Biscotti (; ; ), known also as cantucci (), are Italian almond biscuits that originated in the Tuscan city of Prato. They are twice-baked, oblong-shaped, dry, crunchy, and may be dipped in a drink, traditionally Vin Santo.

Name 
Cantuccio is an old Italian word that literally means "little place", "nook", or "corner" but that, in the past, was also used to indicate a little piece of bread with a lot of crust (usually the first and last slices of the loaf, the "corners").

The word biscotto, used in modern Italian to refer to a biscuit (or cookie) of any kind, originates from the medieval Latin word biscoctus, meaning "twice-cooked". It characterised oven-baked goods that were baked twice, so they became very dry and could be stored for long periods of time. Such non-perishable food was particularly useful during journeys and wars, and twice-baked breads were a staple food of the Roman legions.
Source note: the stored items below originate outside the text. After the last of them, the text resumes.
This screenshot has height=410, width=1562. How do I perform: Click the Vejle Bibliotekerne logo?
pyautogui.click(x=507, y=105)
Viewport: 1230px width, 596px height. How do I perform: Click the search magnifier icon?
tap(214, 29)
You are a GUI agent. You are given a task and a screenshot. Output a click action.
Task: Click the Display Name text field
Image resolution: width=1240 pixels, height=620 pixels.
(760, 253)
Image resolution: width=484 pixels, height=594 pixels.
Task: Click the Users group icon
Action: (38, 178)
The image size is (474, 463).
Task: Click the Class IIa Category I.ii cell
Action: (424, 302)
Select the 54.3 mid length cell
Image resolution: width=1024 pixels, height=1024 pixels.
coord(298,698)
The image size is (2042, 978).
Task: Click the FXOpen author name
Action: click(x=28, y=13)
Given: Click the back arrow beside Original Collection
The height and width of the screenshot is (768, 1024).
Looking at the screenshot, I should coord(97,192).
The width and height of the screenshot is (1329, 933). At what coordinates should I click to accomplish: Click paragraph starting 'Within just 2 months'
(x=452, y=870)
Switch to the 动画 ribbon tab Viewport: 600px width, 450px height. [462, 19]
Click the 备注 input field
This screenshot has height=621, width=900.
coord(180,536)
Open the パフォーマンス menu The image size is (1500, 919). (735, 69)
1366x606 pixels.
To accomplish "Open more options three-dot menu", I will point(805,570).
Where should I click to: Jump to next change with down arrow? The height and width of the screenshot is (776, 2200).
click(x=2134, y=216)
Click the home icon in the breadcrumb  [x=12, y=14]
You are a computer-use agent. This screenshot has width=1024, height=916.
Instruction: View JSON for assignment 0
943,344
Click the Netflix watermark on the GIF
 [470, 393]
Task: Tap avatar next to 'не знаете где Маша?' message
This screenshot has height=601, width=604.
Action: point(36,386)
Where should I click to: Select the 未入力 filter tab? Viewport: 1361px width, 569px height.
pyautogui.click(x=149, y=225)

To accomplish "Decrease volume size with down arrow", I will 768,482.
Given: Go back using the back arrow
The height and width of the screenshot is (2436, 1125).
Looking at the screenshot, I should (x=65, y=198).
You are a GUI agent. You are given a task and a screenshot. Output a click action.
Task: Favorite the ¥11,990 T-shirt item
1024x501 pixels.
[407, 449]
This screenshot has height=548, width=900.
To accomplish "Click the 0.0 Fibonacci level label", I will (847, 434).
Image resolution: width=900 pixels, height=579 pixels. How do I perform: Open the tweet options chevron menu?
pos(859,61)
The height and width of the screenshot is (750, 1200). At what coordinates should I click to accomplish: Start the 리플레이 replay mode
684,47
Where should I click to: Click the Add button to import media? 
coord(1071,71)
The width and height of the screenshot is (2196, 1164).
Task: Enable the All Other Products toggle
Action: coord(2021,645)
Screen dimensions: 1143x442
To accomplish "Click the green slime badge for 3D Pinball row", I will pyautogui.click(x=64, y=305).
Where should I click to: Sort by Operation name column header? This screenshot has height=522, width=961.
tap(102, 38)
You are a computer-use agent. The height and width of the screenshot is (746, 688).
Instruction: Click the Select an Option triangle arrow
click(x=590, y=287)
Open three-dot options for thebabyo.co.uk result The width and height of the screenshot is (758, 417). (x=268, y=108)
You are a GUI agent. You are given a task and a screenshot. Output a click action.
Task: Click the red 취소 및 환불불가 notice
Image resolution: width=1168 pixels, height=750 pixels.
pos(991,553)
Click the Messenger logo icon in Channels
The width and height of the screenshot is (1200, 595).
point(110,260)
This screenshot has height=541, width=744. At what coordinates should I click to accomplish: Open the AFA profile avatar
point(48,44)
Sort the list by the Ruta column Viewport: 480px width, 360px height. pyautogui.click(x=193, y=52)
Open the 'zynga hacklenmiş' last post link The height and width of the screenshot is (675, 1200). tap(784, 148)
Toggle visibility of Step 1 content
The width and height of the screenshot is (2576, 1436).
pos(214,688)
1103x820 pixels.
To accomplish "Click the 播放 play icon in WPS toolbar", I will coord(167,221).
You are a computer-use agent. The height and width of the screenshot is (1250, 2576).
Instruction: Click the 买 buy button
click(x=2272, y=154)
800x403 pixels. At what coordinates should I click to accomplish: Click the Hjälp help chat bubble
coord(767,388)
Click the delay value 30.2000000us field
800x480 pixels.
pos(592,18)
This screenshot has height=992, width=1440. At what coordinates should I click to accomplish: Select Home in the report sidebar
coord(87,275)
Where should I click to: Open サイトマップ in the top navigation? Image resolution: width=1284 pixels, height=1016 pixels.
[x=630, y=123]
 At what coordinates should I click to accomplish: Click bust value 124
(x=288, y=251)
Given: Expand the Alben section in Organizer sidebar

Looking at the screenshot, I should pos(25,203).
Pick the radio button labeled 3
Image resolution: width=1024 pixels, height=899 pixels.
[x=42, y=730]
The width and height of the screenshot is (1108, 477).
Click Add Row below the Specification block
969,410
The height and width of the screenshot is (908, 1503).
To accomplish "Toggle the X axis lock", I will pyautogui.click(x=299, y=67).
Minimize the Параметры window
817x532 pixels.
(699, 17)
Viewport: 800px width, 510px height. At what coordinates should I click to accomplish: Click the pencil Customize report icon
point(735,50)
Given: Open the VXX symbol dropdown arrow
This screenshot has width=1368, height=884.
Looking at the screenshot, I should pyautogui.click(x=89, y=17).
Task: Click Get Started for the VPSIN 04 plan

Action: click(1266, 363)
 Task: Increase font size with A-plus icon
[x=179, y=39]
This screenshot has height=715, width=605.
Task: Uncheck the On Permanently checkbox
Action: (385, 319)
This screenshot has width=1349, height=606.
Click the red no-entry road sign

The word biscotto, in this sense, shares its origin with the British-English (via Old French) word "biscuit", which refers to what American-English-speakers call a "cookie". In modern Italian, the word biscotto refers to any cookie or cracker, just as does the British use of the word "biscuit" (the number of bakings and the degree of hardness are not relevant to the term). In other countries, the term "biscotti", used as a singular, refers only to the specific Italian biscuit known in Italy as cantuccio.

History

Italy 

Although commonly used to indicate the biscuits of Prato, biscotti di Prato, in modern Italy and Argentina they are also known widely by the name "cantuccini". These names actually suggest other similar regional products of Italy. The term cantuccini is most commonly used today in Tuscany, but originally refers to variations or imitations which deviate from the traditional recipe in a few key points such as the use of yeasts, acids (to make them less dry) and flavourings. Rusks are larger, longer biscuits, rustic bread dough enriched with olive oil and anise seeds.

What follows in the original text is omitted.